Task instructions:
1. Write out the part of the periwinkle text between "Malaysia Kemunting cina, rumput" and "hoa h[ar]i d[awf]ng [5].", inclusive.
2. List every color the periwinkle text gives for the petals.
3. Continue the periwinkle text from where it stops.

Malaysia Kemunting cina, rumput jalang, tahi ayam [5]
English Madagascar periwinkle, big leaf periwinkle, large periwinkle, periwinkle, vinca, old maid, cayenne jasmine, rose periwinkle [2]
Indonesia Bunga serdadu, kembang tembaga, tapak dara [5]
Philippines Chichirica (Sp); kantotai, amnias (Tagalog) [5]
Thailand Nom in (Surat Thani); phakpot bok (Northern); phaengphuai bok (Bangkok) [5]
Vietnam c[aa]y b[oo]ng d[uwf]a, d[uwf]a c[aj]n, hoa h[ar]i d[awf]ng [5].

Description

Catharanthus roseus is a member of the Apocyanacea family. It is a semi-woody evergreen perennial plant that can reach up to 1 m high. The leaves are simple, opposite, and oblong; margins are entire, apex mucronate and base tapered. The petioles are short. The inflorescences are usually of solitary flowers or cymes of two or three flowers borne in axils of the leaves. The flowers are large and showy with sepals fused and narrow. The corollas are salverform. The petals are rosy purple, pink, red or white with red centres. The fruits are follicular, short and indumented. The seeds are numerous [3].

Records supplied:
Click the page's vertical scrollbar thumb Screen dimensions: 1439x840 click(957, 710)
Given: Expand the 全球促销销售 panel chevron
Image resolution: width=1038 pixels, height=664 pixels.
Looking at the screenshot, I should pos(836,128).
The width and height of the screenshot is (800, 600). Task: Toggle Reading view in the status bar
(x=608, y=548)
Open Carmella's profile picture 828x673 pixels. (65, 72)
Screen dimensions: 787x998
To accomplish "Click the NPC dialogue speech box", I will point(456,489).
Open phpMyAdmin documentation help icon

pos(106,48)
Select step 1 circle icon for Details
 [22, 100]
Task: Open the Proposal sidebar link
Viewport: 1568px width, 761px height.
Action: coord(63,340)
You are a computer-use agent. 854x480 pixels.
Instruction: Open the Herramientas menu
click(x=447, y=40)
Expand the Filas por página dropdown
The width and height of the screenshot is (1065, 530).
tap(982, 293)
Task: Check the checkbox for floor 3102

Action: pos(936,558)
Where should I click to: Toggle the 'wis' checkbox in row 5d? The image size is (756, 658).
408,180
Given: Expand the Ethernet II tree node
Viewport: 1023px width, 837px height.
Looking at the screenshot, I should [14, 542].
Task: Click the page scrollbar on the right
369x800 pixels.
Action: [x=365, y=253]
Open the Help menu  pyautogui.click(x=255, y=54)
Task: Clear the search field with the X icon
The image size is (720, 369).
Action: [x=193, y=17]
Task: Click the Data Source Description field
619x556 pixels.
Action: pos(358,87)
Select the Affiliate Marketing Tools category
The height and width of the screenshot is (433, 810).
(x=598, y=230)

List of answers:
1.
Malaysia Kemunting cina, rumput jalang, tahi ayam [5]
English Madagascar periwinkle, big leaf periwinkle, large periwinkle, periwinkle, vinca, old maid, cayenne jasmine, rose periwinkle [2]
Indonesia Bunga serdadu, kembang tembaga, tapak dara [5]
Philippines Chichirica (Sp); kantotai, amnias (Tagalog) [5]
Thailand Nom in (Surat Thani); phakpot bok (Northern); phaengphuai bok (Bangkok) [5]
Vietnam c[aa]y b[oo]ng d[uwf]a, d[uwf]a c[aj]n, hoa h[ar]i d[awf]ng [5].

2. rosy purple; pink; red; white with red centres

3.
Distribution

Native of Madagascar, India and the east. Now widespread throughout the tropics and is cultivated in many areas of the world as an ornamental garden plant [2].

Plant Use

The showy flowers are an attraction to gardeners to add to their collection of flowering plants. It is a common landscape plant both in public gardens and private homes. Traditionally it has been used in folk remedies including as diuretic, anthelmintic, emetic and laxative. It has been advocated for use in the treatment of diabetes and hypertension [1] [2] [3].

Toxic Parts

Whole plant [2].

Toxin

C. roseus contains more than 70 indole alkaloids known as vinca alkaloids (e.g. vincristine) together with several glycosides. The vinca alkaloids are clinically similar to colchicine, a cytotoxic alkaloid capable of inhibiting microtubule formation. Most of them are pharmacologically active, with varying degree of toxicity. Amongst the alkaloids present included are alstonine, reserpine, vinblastine, vincristine, yohimbine and others of yohimbinoid and stychnoid bases [1] [2] [3].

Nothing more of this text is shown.